PROBLEM STATEMENT
Take the entries below and give them back exactly. Leave out nothing.

DATASET

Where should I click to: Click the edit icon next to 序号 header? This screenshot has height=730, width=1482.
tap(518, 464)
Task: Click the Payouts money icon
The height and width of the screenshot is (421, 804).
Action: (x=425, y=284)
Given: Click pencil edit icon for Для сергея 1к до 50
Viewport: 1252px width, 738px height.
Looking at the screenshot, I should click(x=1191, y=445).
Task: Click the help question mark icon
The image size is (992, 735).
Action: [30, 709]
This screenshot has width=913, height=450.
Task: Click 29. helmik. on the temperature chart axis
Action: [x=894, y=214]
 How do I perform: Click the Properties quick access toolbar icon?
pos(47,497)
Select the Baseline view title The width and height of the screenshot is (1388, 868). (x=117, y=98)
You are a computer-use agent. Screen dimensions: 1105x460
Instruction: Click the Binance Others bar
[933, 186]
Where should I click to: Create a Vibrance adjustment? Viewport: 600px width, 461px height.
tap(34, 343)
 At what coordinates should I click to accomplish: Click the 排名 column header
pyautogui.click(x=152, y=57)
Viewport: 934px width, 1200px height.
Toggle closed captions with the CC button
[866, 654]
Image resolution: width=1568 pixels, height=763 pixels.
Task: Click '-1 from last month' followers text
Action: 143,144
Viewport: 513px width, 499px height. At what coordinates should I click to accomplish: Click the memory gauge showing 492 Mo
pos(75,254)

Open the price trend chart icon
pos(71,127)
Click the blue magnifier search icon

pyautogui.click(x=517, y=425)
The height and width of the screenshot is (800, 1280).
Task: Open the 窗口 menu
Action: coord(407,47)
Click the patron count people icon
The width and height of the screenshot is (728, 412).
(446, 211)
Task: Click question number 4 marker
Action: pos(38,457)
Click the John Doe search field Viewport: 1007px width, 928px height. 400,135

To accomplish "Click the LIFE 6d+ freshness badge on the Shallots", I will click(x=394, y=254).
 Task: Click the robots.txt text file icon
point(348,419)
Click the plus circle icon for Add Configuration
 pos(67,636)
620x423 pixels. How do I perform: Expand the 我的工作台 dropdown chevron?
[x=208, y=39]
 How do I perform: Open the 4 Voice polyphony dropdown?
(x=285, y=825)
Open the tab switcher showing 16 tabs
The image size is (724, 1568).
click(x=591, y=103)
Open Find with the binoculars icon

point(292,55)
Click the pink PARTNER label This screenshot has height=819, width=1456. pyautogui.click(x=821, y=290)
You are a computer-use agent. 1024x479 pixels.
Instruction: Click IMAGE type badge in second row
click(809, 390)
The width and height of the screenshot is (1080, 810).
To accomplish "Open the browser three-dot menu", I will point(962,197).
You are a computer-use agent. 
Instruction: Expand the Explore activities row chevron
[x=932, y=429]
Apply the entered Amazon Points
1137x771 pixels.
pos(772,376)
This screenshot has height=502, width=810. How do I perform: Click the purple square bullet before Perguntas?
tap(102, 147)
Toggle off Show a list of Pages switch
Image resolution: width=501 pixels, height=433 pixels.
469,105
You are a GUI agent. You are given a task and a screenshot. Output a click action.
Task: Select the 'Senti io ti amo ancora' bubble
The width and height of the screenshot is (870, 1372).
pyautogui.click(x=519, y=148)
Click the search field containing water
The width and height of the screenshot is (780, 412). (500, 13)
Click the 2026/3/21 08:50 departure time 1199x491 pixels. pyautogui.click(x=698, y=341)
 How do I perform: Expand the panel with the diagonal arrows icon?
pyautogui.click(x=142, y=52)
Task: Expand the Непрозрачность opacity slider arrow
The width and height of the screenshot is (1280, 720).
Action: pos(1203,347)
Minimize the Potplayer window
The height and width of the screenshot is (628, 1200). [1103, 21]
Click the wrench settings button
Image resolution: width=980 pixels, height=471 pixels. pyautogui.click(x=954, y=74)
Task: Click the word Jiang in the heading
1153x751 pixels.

SOLUTION TO THIS EXERCISE
Where should I click to: Click the edit icon next to 序号 header? This screenshot has height=730, width=1482.
tap(518, 464)
Task: Click the Payouts money icon
The height and width of the screenshot is (421, 804).
Action: (x=425, y=284)
Given: Click pencil edit icon for Для сергея 1к до 50
Viewport: 1252px width, 738px height.
Looking at the screenshot, I should click(x=1191, y=445).
Task: Click the help question mark icon
The image size is (992, 735).
Action: [30, 709]
This screenshot has width=913, height=450.
Task: Click 29. helmik. on the temperature chart axis
Action: [x=894, y=214]
 How do I perform: Click the Properties quick access toolbar icon?
pos(47,497)
Select the Baseline view title The width and height of the screenshot is (1388, 868). (x=117, y=98)
You are a computer-use agent. Screen dimensions: 1105x460
Instruction: Click the Binance Others bar
[933, 186]
Where should I click to: Create a Vibrance adjustment? Viewport: 600px width, 461px height.
tap(34, 343)
 At what coordinates should I click to accomplish: Click the 排名 column header
pyautogui.click(x=152, y=57)
Viewport: 934px width, 1200px height.
Toggle closed captions with the CC button
[866, 654]
Image resolution: width=1568 pixels, height=763 pixels.
Task: Click '-1 from last month' followers text
Action: 143,144
Viewport: 513px width, 499px height. At what coordinates should I click to accomplish: Click the memory gauge showing 492 Mo
pos(75,254)

Open the price trend chart icon
pos(71,127)
Click the blue magnifier search icon

pyautogui.click(x=517, y=425)
The height and width of the screenshot is (800, 1280).
Task: Open the 窗口 menu
Action: coord(407,47)
Click the patron count people icon
The width and height of the screenshot is (728, 412).
(446, 211)
Task: Click question number 4 marker
Action: pos(38,457)
Click the John Doe search field Viewport: 1007px width, 928px height. 400,135

To accomplish "Click the LIFE 6d+ freshness badge on the Shallots", I will click(x=394, y=254).
 Task: Click the robots.txt text file icon
point(348,419)
Click the plus circle icon for Add Configuration
 pos(67,636)
620x423 pixels. How do I perform: Expand the 我的工作台 dropdown chevron?
[x=208, y=39]
 How do I perform: Open the 4 Voice polyphony dropdown?
(x=285, y=825)
Open the tab switcher showing 16 tabs
The image size is (724, 1568).
click(x=591, y=103)
Open Find with the binoculars icon

point(292,55)
Click the pink PARTNER label This screenshot has height=819, width=1456. pyautogui.click(x=821, y=290)
You are a computer-use agent. 1024x479 pixels.
Instruction: Click IMAGE type badge in second row
click(809, 390)
The width and height of the screenshot is (1080, 810).
To accomplish "Open the browser three-dot menu", I will point(962,197).
You are a computer-use agent. 
Instruction: Expand the Explore activities row chevron
[x=932, y=429]
Apply the entered Amazon Points
1137x771 pixels.
pos(772,376)
This screenshot has height=502, width=810. How do I perform: Click the purple square bullet before Perguntas?
tap(102, 147)
Toggle off Show a list of Pages switch
Image resolution: width=501 pixels, height=433 pixels.
469,105
You are a GUI agent. You are given a task and a screenshot. Output a click action.
Task: Select the 'Senti io ti amo ancora' bubble
The width and height of the screenshot is (870, 1372).
pyautogui.click(x=519, y=148)
Click the search field containing water
The width and height of the screenshot is (780, 412). (500, 13)
Click the 2026/3/21 08:50 departure time 1199x491 pixels. pyautogui.click(x=698, y=341)
 How do I perform: Expand the panel with the diagonal arrows icon?
pyautogui.click(x=142, y=52)
Task: Expand the Непрозрачность opacity slider arrow
The width and height of the screenshot is (1280, 720).
Action: pos(1203,347)
Minimize the Potplayer window
The height and width of the screenshot is (628, 1200). [1103, 21]
Click the wrench settings button
Image resolution: width=980 pixels, height=471 pixels. pyautogui.click(x=954, y=74)
Task: Click the word Jiang in the heading
1153x751 pixels.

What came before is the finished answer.